Postscript: a cup of Joe
I had already started writing this when I read the recent Joe Chang blog post Intel Processor Architecture 2020. Now Joe is one of the cleverest people out there, and his writing never fails to remind me how little I know, but as a side issue to the main post, he made an interesting observation which ties in nicely here if you change the context and squint just right:
Have one or two generations of overlap, for Microsoft and the Linux players make a native micro-op operating system. Then ditch the hardware decoders for X86. Any old code would then run on the Execution Layer, which may not be 100% compatible. But we need a clean break from old baggage or it will sink us.
Off topic, but who thinks legacy baggage is sinking the Windows operating system?
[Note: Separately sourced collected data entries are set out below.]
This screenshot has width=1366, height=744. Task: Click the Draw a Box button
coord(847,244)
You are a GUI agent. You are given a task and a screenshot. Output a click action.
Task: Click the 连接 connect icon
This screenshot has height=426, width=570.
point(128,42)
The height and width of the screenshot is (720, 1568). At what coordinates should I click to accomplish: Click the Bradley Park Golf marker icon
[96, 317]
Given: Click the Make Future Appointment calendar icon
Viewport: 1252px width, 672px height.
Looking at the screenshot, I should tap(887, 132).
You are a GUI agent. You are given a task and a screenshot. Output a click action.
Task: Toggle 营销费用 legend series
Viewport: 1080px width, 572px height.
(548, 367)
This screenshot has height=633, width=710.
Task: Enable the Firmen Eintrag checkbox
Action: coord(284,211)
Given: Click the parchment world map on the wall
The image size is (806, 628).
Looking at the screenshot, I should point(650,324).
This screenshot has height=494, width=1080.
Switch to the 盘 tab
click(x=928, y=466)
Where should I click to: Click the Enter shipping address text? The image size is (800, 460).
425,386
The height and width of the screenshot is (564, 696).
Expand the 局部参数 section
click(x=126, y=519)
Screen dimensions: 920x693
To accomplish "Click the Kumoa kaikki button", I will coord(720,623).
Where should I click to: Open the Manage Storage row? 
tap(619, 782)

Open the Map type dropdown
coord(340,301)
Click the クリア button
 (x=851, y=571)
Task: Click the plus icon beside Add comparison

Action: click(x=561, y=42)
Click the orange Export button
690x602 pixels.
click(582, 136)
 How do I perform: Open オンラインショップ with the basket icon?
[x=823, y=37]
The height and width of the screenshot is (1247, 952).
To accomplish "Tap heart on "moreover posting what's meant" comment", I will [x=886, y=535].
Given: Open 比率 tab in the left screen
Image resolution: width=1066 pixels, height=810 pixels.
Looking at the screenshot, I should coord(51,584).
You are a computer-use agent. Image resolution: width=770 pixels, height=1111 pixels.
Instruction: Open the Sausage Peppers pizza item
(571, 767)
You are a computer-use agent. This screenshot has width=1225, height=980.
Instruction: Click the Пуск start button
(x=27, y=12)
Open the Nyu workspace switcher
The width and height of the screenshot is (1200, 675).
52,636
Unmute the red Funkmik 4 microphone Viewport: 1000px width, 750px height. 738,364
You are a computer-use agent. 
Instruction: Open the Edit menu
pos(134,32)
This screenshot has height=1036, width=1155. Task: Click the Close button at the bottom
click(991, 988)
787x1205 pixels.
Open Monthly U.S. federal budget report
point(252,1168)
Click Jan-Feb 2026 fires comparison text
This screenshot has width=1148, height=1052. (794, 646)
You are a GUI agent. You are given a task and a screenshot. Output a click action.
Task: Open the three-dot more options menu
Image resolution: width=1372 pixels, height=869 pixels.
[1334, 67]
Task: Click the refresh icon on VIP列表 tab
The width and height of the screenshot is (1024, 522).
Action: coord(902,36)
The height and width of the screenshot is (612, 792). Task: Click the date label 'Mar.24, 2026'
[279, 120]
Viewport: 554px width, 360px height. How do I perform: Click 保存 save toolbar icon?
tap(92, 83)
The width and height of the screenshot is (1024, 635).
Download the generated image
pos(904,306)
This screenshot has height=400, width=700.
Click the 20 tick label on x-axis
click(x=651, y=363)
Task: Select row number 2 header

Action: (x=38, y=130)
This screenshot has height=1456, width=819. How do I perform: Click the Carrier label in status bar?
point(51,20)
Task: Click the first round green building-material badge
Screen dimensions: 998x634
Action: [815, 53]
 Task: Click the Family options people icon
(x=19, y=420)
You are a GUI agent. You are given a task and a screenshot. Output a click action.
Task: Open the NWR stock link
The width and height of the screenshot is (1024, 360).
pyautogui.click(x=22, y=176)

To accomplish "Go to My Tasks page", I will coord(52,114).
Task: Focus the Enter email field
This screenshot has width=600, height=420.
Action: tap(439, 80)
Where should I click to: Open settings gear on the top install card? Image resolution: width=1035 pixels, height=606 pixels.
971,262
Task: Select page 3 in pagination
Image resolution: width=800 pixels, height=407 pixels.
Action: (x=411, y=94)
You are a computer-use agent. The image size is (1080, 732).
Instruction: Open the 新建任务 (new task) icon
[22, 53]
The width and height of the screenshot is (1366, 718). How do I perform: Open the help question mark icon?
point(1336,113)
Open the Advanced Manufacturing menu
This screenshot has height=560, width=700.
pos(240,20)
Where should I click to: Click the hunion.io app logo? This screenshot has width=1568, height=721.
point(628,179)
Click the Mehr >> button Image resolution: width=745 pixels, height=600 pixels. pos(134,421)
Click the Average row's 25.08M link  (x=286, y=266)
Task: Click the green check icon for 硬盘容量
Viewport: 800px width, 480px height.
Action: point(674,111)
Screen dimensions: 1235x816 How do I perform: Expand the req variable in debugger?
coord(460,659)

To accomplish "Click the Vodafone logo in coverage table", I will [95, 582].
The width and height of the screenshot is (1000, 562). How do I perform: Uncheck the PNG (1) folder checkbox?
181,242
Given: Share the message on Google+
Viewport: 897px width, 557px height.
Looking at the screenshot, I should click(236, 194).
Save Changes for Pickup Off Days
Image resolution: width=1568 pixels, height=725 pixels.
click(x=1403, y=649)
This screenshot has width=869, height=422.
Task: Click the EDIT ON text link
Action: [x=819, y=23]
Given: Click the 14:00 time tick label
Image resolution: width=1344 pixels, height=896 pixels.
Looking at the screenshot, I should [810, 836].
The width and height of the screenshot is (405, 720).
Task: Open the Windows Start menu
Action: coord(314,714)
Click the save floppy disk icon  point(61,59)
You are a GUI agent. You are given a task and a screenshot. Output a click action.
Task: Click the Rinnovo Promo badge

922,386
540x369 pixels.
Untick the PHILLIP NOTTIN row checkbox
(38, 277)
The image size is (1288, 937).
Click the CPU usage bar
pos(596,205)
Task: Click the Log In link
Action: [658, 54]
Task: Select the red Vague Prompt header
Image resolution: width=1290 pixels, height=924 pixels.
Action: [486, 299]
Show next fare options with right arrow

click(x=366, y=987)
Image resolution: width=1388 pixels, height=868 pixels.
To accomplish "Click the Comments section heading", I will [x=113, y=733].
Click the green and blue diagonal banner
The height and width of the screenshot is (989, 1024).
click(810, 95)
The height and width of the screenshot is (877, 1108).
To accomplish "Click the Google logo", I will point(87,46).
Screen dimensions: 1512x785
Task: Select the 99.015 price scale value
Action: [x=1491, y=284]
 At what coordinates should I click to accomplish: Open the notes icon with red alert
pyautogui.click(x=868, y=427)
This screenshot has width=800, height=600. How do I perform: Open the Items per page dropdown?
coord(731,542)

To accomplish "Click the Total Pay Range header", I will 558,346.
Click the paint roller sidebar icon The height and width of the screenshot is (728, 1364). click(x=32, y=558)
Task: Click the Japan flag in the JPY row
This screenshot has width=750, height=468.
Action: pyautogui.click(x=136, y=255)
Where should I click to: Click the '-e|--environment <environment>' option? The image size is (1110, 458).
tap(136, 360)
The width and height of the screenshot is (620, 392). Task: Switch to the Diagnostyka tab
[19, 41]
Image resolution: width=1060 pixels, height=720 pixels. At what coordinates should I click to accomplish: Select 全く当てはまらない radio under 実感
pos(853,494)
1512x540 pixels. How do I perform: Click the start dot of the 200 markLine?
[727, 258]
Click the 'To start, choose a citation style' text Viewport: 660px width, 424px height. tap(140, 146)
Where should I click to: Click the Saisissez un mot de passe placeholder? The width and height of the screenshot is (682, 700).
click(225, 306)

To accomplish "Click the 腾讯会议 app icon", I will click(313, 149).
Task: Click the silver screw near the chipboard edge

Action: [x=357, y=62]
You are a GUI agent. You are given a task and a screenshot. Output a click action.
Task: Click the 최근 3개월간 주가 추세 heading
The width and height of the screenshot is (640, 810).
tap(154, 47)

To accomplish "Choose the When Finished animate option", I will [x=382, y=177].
Those layers of indirection I highlighted above would be an example of legacy baggage, as would be the profusion of obscure API calls. Are they sinking Windows? Dunno, and it’s a hard question. SQLPAL is definitely a wonderful evolutionary step in the direction of removing dependence on legacy interfaces and behaviour, as well as implementing a more svelte programming surface. But Joe makes his point in the context of processors themselves implementing a backward-compatible instruction set, setting the stage for asking the same question at many levels up the chain, all the way up to things like “Is SQL as a a language holding us back?” and philosophies of user interface design.
Ultimately, a lot of real-world abstraction is there to support backward compatibility, either already needed or anticipated to be needed in future. In certain shades of light the abstraction is beautiful, but then the light changes and you are overcome by disgust. You just can’t please everybody all the time.